--- Given data ---
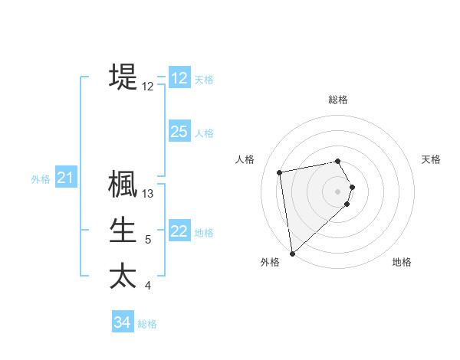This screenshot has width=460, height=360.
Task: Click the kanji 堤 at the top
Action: tap(123, 77)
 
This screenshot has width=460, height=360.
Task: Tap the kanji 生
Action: tap(123, 230)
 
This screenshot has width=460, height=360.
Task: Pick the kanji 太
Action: tap(123, 275)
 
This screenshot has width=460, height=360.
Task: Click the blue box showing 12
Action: tap(179, 78)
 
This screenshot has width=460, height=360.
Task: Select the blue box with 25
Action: tap(179, 132)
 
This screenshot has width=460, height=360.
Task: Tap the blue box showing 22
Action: tap(179, 231)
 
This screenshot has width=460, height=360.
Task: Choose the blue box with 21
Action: tap(65, 178)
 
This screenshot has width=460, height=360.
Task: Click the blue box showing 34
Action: tap(122, 322)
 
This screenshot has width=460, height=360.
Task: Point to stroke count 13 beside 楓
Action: tap(149, 194)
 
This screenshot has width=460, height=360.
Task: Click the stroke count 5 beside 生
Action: tap(148, 240)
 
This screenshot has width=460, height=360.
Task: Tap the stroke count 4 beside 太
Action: tap(148, 286)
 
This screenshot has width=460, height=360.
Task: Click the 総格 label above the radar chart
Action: tap(338, 100)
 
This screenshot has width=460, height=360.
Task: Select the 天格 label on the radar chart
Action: tap(432, 159)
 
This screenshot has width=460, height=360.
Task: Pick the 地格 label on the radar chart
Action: tap(402, 262)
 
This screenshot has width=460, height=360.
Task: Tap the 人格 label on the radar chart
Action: tap(245, 159)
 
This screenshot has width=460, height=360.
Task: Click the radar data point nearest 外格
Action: tap(292, 253)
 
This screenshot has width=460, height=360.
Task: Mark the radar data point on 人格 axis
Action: tap(280, 172)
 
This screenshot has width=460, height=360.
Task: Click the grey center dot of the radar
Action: tap(338, 191)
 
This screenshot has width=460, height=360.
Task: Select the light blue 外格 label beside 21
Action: tap(41, 179)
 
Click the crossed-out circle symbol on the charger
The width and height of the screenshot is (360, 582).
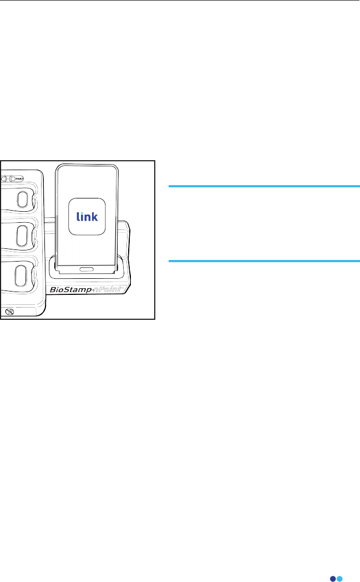[x=8, y=312]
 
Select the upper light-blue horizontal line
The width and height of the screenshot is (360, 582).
[x=264, y=187]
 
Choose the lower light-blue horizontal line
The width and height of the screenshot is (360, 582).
[x=264, y=261]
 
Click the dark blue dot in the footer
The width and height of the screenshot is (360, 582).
[x=333, y=564]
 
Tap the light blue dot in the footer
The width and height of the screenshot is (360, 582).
[x=339, y=564]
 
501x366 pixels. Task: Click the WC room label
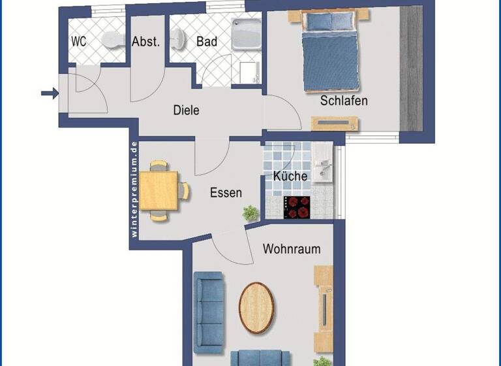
---
* Set problem
How many lines of the material above contain the string "Choose"? Matching is case-sensitive, and the reply should be only the number.

* Written reply
2